You’ll get a: . zip file solution

 

 

Description

5/5 – (2 votes)
  • Preliminaries

Before starting on this assignment, please be sure to read the General Instructions that are on Piazza (under Resources->General Resources). If you did Lab1, you should already know how to log in to the class PostgreSQL server. You’ll get help on Lab2 in your Discussion Section, not the Lectures, so be sure to attend Discussion Sections.

  • Goal

The goal of the second assignment is to create a PostgreSQL data schema with 6 tables that are very similar to the tables that you created in Lab1. The tables have the same names, attributes and data types as the tables of Lab1, and the same primary keys but there are some UNIQUE constraints and some restrictions on NULLs.

After you create the data schema with the 6 tables, you will be required to write some SQL statements that use those tables. You have been given data to load into your tables so that you can test the results of your queries. Testing can prove that a query is wrong, but not that it is right, so be careful. Lab2 is due in two weeks, so you will have an opportunity to discuss the assignment during the Discussion Section in the first week of the assignment, and to discuss issues you have had in writing a solution to the assignment during the Discussion Section of the second week. Instructions for submitting the assignment appear at the end of this document.

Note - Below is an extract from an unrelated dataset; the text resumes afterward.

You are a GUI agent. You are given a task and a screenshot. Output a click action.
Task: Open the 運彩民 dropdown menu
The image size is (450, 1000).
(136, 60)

Lab Assignment 21 CMPS 180 – February 7

  • Lab2 Description

3.1 Create PostgreSQL Schema Lab2

You will create a Lab2 schema to set apart the database tables created in this lab from ones you will create in future, as well as from tables (and other objects) in the default (public) schema. Note that the meaning of schema here is specific to PostgreSQL and different from the general meaning. See here for more details on PostgreSQL schemas. You create the Lab2 schema like this:

CREATE SCHEMA Lab2;

Now that you have created the schema, you want to set Lab2 to be your default schema when you use psql. If you do not set Lab2 as the default schema, then you will have to qualify your table names with the schema name (e.g. Lab2.Customers). To set the default schema, you modify your search path. (For more details, see here .)

ALTER ROLE username SET SEARCH_PATH to Lab2;

You do not to have include the CREATE SCHEMA or ALTER ROLE statements in your solution.

3.2 Create tables

You will create tables in schema Lab2 for the tables TaxReturns, Payments, Individuals, Businesses, IRSagents and Delinquents . The attributes of the 6 tables are the same as the tables of Lab1. Data types for the attribute names in these tables are also the same as the ones specified for the tables of Lab1. The primary keys are also the same. In addition, the tables must have the constraints described in the next section.

3.2.1 Constraints

The following attributes cannot be NULL. All other attributes can be (but remember that attributes in Primary Keys also cannot be NULL).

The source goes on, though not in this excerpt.